::: DATA FOR THIS TASK

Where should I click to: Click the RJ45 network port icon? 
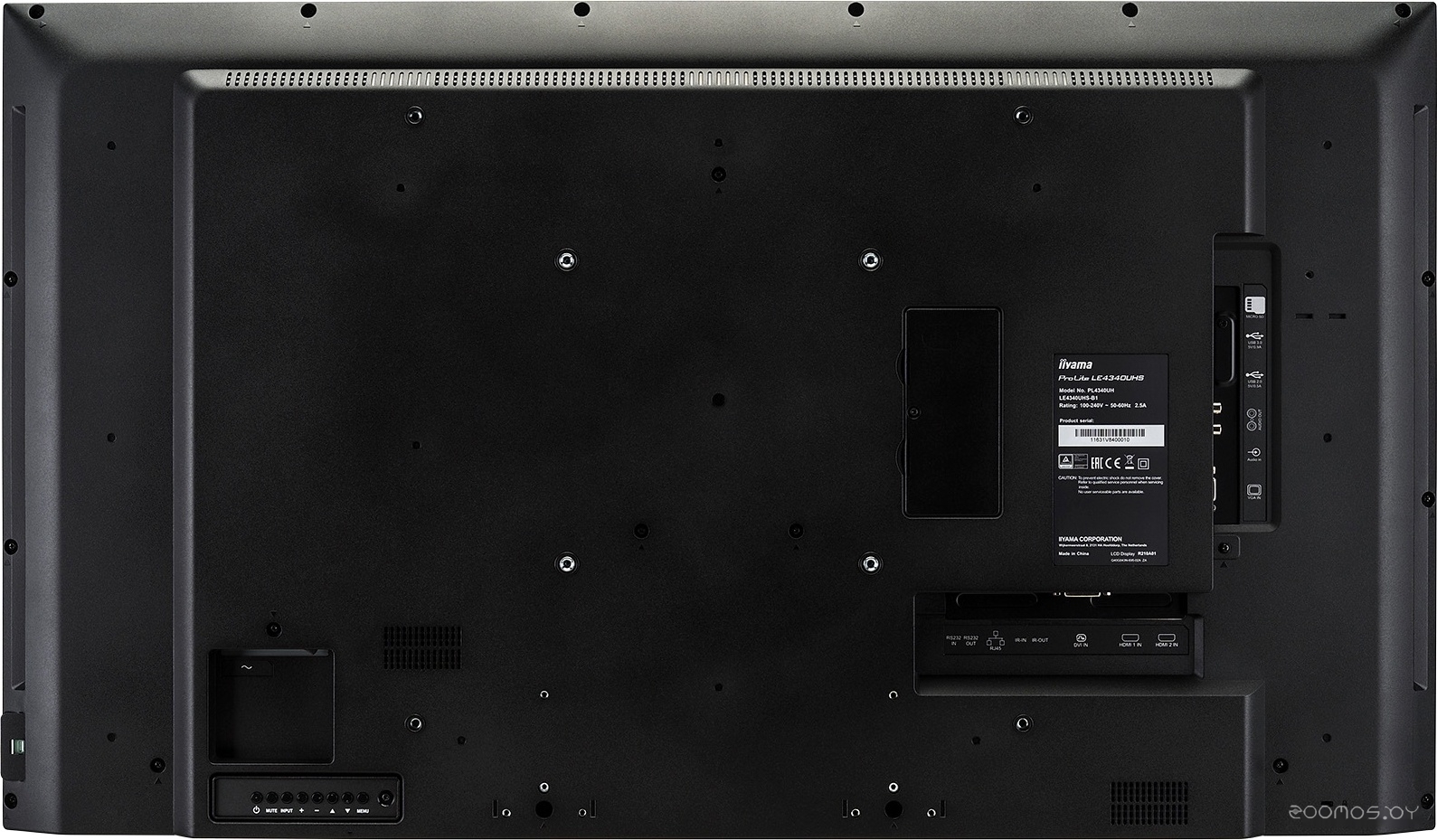pos(995,639)
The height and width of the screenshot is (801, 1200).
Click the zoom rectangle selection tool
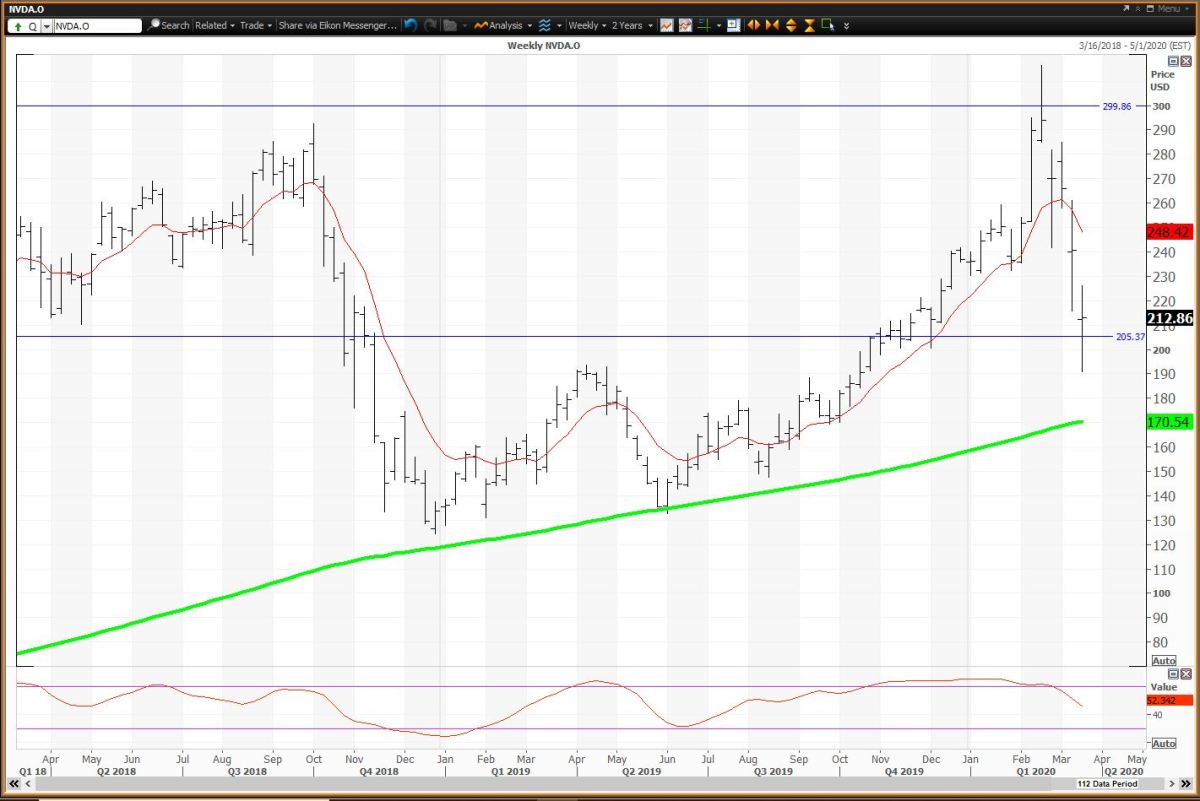tap(827, 25)
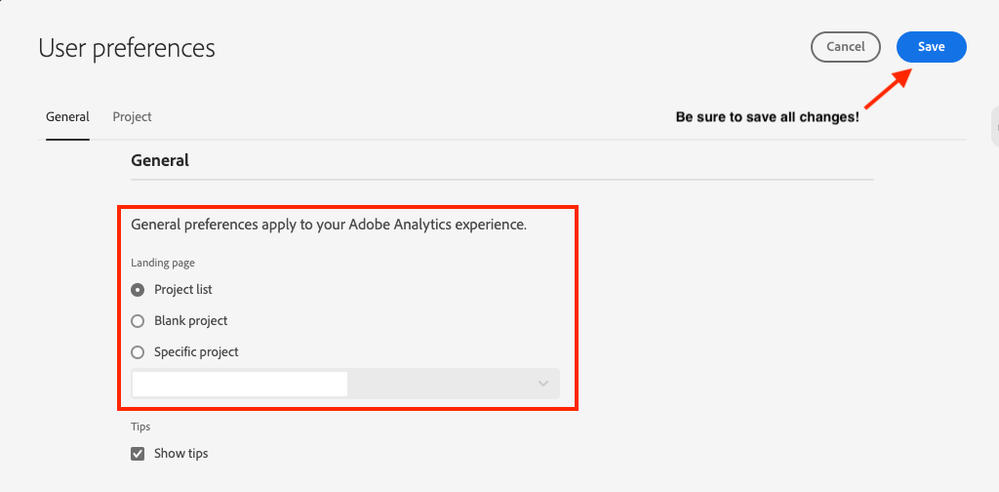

::::::

Print the listing exactly, but skip its pictures.

Where should I click to: Click the RJ45 network port icon? 
pos(995,639)
The height and width of the screenshot is (801, 1200).
Click the zoom rectangle selection tool
tap(827, 25)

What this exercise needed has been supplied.